Stored data:
*** Block opens ***
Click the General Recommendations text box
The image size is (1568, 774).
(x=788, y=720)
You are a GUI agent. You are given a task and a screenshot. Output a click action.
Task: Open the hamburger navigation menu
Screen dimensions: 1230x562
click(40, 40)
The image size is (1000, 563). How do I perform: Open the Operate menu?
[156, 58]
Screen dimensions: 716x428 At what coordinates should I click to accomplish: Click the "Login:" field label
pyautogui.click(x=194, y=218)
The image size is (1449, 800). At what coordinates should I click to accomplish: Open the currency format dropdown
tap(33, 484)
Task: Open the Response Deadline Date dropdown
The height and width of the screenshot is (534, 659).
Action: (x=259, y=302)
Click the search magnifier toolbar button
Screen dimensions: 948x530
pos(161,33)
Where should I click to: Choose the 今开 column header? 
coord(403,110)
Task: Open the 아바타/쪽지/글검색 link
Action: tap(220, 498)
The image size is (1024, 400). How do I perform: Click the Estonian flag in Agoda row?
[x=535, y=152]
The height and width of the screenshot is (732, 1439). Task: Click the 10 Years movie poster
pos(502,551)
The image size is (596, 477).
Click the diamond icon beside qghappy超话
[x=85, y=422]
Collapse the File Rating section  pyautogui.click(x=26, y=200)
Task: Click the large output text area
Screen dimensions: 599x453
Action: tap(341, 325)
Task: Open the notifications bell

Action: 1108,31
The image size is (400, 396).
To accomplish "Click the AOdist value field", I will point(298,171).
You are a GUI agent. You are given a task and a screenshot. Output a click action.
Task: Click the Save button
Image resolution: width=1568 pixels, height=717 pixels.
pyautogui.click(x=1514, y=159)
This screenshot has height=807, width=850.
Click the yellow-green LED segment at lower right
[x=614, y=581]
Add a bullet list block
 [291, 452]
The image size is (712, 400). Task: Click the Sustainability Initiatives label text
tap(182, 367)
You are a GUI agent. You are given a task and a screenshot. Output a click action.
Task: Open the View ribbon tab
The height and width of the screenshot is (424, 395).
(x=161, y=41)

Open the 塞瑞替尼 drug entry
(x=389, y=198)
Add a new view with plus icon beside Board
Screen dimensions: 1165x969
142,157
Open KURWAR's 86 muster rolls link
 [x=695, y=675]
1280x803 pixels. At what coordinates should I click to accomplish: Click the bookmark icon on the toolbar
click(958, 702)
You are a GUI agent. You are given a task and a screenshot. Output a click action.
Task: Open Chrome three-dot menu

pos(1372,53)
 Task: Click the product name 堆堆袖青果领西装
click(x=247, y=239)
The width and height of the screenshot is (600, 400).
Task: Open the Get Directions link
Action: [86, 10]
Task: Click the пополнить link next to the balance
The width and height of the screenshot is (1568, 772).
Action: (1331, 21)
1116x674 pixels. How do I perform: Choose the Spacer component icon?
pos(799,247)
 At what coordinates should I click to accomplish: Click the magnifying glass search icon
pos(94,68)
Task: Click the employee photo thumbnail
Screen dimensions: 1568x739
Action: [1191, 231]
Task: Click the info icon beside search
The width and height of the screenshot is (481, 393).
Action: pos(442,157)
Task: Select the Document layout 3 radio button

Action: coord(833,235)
*** Block closes ***
WORK REQUIRED: Reproduce only the lines running from the one that contains "The width and height of the screenshot is (1568, 772)." to the last line of the records.

TASK OUTPUT:
The width and height of the screenshot is (1568, 772).
Action: (1331, 21)
1116x674 pixels. How do I perform: Choose the Spacer component icon?
pos(799,247)
 At what coordinates should I click to accomplish: Click the magnifying glass search icon
pos(94,68)
Task: Click the employee photo thumbnail
Screen dimensions: 1568x739
Action: [1191, 231]
Task: Click the info icon beside search
The width and height of the screenshot is (481, 393).
Action: pos(442,157)
Task: Select the Document layout 3 radio button

Action: coord(833,235)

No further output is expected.